Was ist los ... auf Rügen?

Sommer, Strand und Kreidefelsen: Deutschlands größte Insel ist nicht nur ein beliebtes Ferienziel. Sie hat auch eine kleine, aber feine Wettkampfszene, die es sich zu erkunden lohnt.

Von > | 6. April 2016 | Aus: SZENE

Ironman 70.3 Rügen 2015 - Radfahren - 08

Foto >Frank Wechsel / spomedis

Seit 2014 taucht Rügen auf den internationalen Listen auf, denn im Ostseebad Binz wird jährlich im September ein Ironman 70.3 ausgetragen. Das größte und bekannteste Seebad der Insel lädt im Mai außerdem zum Promenaden- und Crosslauf ein, zu dem sich seit 2009 auch einen Halbmarathon gesellt.

Rügener Radsaison

Ebenfalls im Mai startet in Binz der Rügen-Rund-Radmarathon mit diversen Distanzen bis zu 205 Kilometern, die auf der Insel problemlos erfahren werden können. Der Höhepunkt der Rügener Radsaison findet dann im Oktober statt: Bei der Tour d’Allée werden mehrere Rennen und Familienevents veranstaltet. Los geht es mit der Boddenrunde. Unter dem Stichwort „Radfahren mit Prominenten“ werden anschließend diverse Strecken und Distanzen angeboten. Ihren Abschluss hat die Serie mit der Rügen-Challenge, einem klassischen Jedermannrennen über 54 oder 107 Kilometer, das an der Seebrücke im Ostseebad Sellin endet.

Über die Brücke und zum Leuchtturm

Einer der markantesten Punkte, die Rügenbrücke, bildet im Oktober den Schauplatz des jährlichen Rügenbrücken-Marathons, der in der Hansestadt Stralsund startet, über die gesperrte Brücke nach Rügen und wieder zurück führt. Das Ereignis für die ganze Familie bietet diverse Distanzen vom Kinderlauf bis zum Marathon.

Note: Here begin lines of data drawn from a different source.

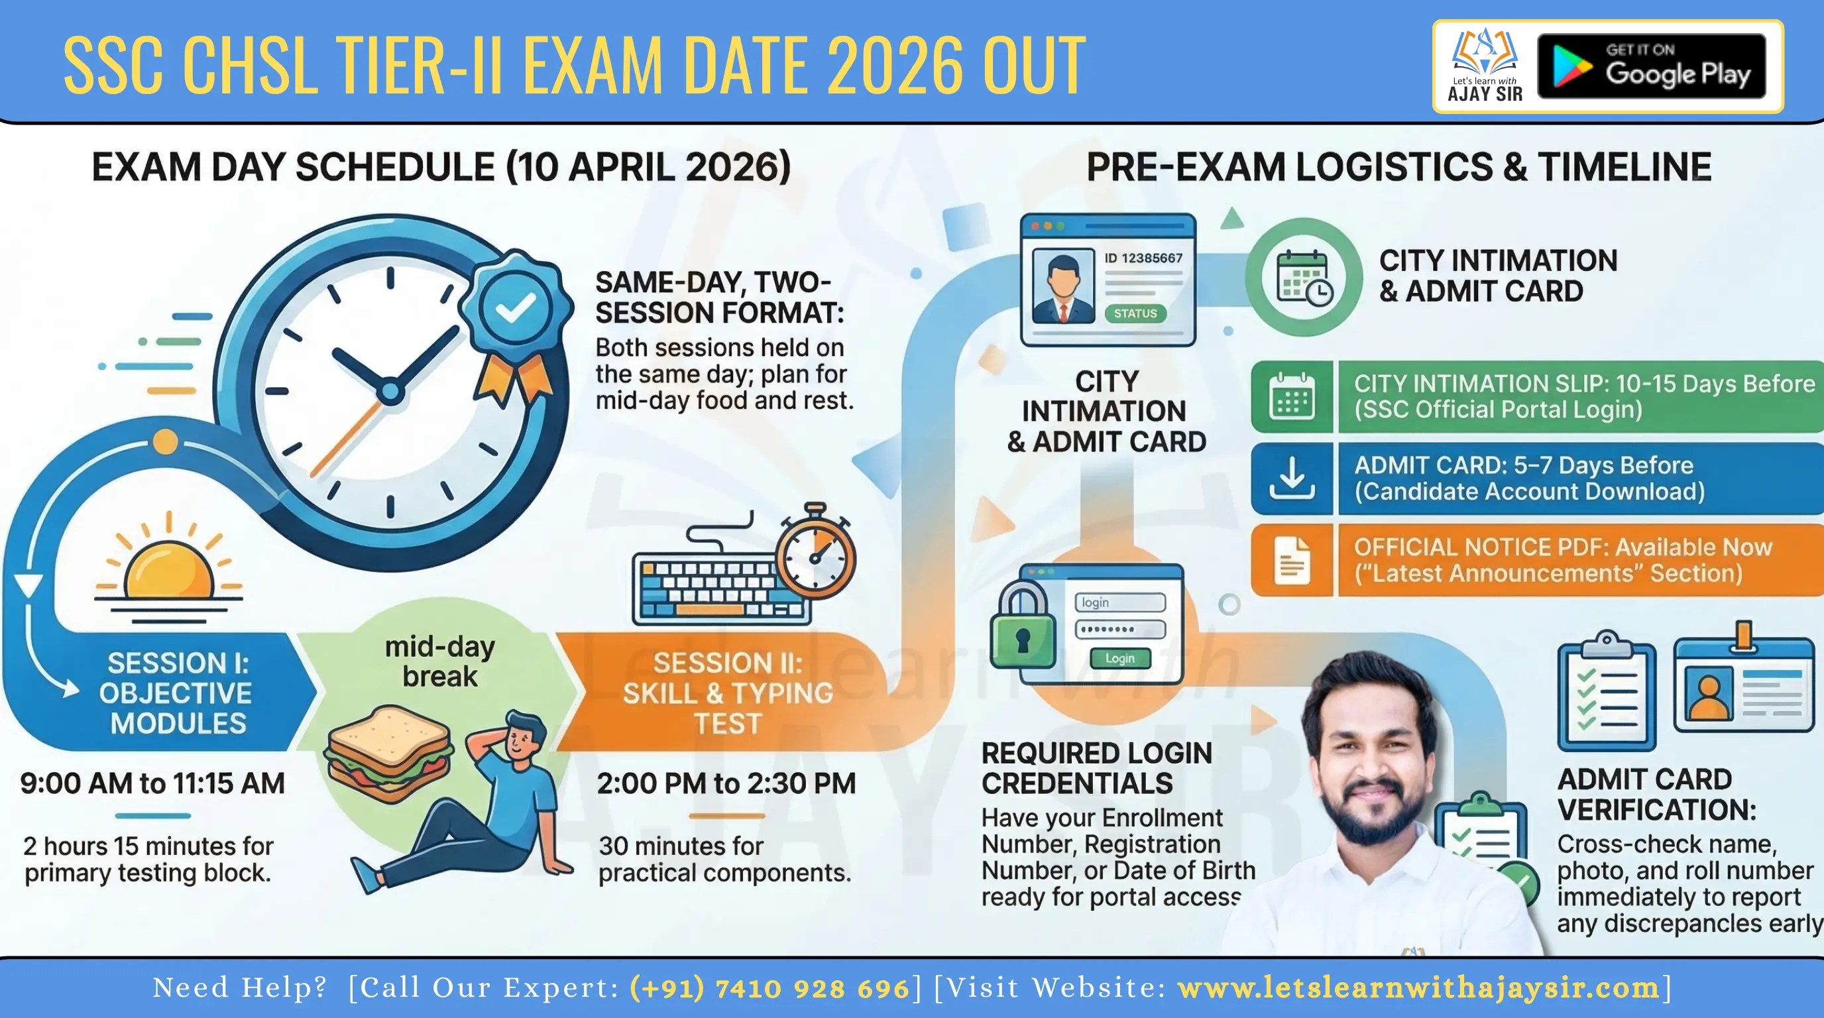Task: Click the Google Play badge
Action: [x=1650, y=66]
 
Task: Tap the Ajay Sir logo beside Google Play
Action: [x=1484, y=66]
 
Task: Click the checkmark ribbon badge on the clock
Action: [x=516, y=307]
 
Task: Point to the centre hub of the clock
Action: [x=390, y=392]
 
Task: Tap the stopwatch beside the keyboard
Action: [x=815, y=555]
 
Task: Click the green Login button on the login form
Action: [x=1119, y=658]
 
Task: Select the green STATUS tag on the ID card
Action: [x=1135, y=313]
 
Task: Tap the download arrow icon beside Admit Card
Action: [x=1292, y=479]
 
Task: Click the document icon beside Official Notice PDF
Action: [x=1292, y=561]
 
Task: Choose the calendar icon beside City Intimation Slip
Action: [x=1292, y=397]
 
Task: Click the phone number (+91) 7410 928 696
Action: [x=770, y=988]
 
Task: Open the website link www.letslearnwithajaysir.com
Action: [x=1418, y=988]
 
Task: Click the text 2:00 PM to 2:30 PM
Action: [x=726, y=783]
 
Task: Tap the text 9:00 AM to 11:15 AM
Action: [x=152, y=783]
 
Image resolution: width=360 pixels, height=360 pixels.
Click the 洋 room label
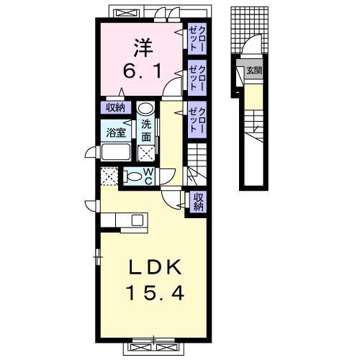143,48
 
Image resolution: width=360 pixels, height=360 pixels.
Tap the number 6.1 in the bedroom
142,71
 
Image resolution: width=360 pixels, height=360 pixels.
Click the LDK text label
156,267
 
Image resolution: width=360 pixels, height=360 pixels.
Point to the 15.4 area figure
156,293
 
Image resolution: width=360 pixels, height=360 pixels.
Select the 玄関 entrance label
254,71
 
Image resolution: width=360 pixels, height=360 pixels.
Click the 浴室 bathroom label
116,132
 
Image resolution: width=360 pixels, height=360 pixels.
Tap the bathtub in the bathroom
116,152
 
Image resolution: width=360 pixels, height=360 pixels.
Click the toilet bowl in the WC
132,177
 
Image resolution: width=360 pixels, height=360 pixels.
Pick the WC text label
148,176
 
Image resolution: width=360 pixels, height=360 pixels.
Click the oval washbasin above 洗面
146,109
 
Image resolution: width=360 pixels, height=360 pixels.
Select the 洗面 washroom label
146,130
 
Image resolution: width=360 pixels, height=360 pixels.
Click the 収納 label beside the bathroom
116,108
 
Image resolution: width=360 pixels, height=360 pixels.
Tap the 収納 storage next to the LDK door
198,202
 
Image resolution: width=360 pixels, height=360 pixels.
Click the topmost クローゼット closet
197,39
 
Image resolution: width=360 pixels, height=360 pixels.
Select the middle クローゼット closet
197,78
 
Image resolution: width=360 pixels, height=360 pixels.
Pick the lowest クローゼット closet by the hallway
197,120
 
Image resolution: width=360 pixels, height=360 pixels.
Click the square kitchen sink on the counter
138,220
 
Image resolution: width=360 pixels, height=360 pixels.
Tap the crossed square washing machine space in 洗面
146,153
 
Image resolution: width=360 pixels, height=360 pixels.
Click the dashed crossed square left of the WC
109,176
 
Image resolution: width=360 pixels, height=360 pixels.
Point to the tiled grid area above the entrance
250,30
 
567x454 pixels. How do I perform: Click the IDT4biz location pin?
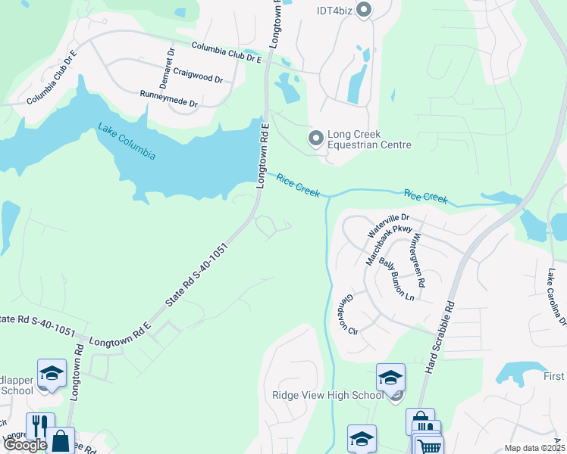point(363,10)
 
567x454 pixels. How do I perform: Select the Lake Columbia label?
point(127,141)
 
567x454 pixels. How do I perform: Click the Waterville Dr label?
point(383,225)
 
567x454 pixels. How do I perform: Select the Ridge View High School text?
point(328,395)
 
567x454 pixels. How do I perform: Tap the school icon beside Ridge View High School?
point(390,377)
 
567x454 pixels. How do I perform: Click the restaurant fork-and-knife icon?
point(40,426)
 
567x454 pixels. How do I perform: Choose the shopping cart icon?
point(429,446)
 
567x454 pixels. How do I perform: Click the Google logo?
point(25,446)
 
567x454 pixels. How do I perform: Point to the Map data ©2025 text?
point(534,448)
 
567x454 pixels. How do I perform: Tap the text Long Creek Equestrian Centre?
point(370,139)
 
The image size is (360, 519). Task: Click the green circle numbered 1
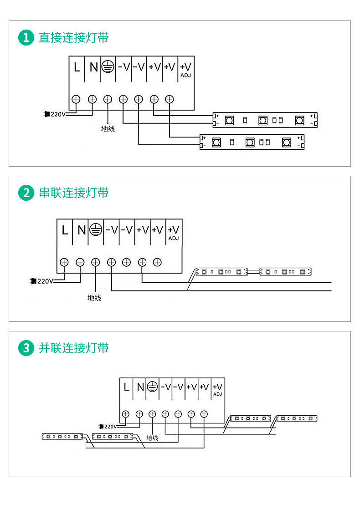click(x=26, y=37)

Der nördlichste Punkt der Insel, das Kap Arkona, kann beim Kap Arkona Aquamaris Lauf erlaufen werden. Der Halbmarathon startet im Seebad Juliusruh und führt am Strand und in Sichtweite des Meeres bis zu den Leuchttürmen am Kap Arkona und wieder zurück. Wer nur 10 Kilometer laufen möchte, startet direkt am Kap Arkona.

Auf die Halbinsel Mönchgut im Südosten der Insel ziehen sich nicht nur die Liebhaber unberührter Natur zurück. In Thiessow an der Südostspitze der Insel treffen sich traditionell die Wind- und Kitesurfer. Ein Besuch im Frühling lässt sich wunderbar mit dem Thiessower Deichlauf verbinden, bei dem Distanzen von 3 bis 10 Kilometern gelaufen werden können. Auch für die Kinder ist gesorgt, sie können sich beim 400 Meter langen Bambinilauf beweisen.

1.000 Schwimmer im Sund

Selbstredend hat die Insel auch beim Schwimmen einiges zu bieten. Die bekannteste Veranstaltung ist das traditionsreiche Internationale Sundschwimmen zwischen der Insel Rügen und der Hansestadt Stralsund. Seine Geschichte reicht bis in die erste Hälfte des 19. Jahrhunderts zurück. Immer am ersten Samstag im Juli springen bis zu 1.000 Sportler in die Fluten und kämpfen sich die 2,3 Kilometer von Altefähr nach Stralsund. Wer teilnehmen möchte, sollte nicht nur schnell schwimmen können, sondern sich auch schnell anmelden. Denn das begrenzte Starterfeld ist schnell ausverkauft.

Ebenfalls weit über die Inselgrenzen hinaus bekannt ist das Internationale Vilm-Schwimmen. Der Startschuss für die 2,5 Kilometer lange Strecke fällt auf der knapp einen Quadratkilometer kleinen Insel Vilm vor der Südküste Rügens. Im Hafen Lauterbach auf Rügen werden die Schwimmer dann im mit großem Applaus empfangen.

Das dritte Schwimmevent der Insel, das Inselschwimmen, ist ein Highlight für besonders ambitionierte Sportler. Ende Juli steht in diesem Jahr die 13. Boddenquerung von der Insel Hiddensee nach Rügen an. 4,5 Kilometer sind zurückzulegen – ohne Neo und andere auftreibende Hilfsmittel.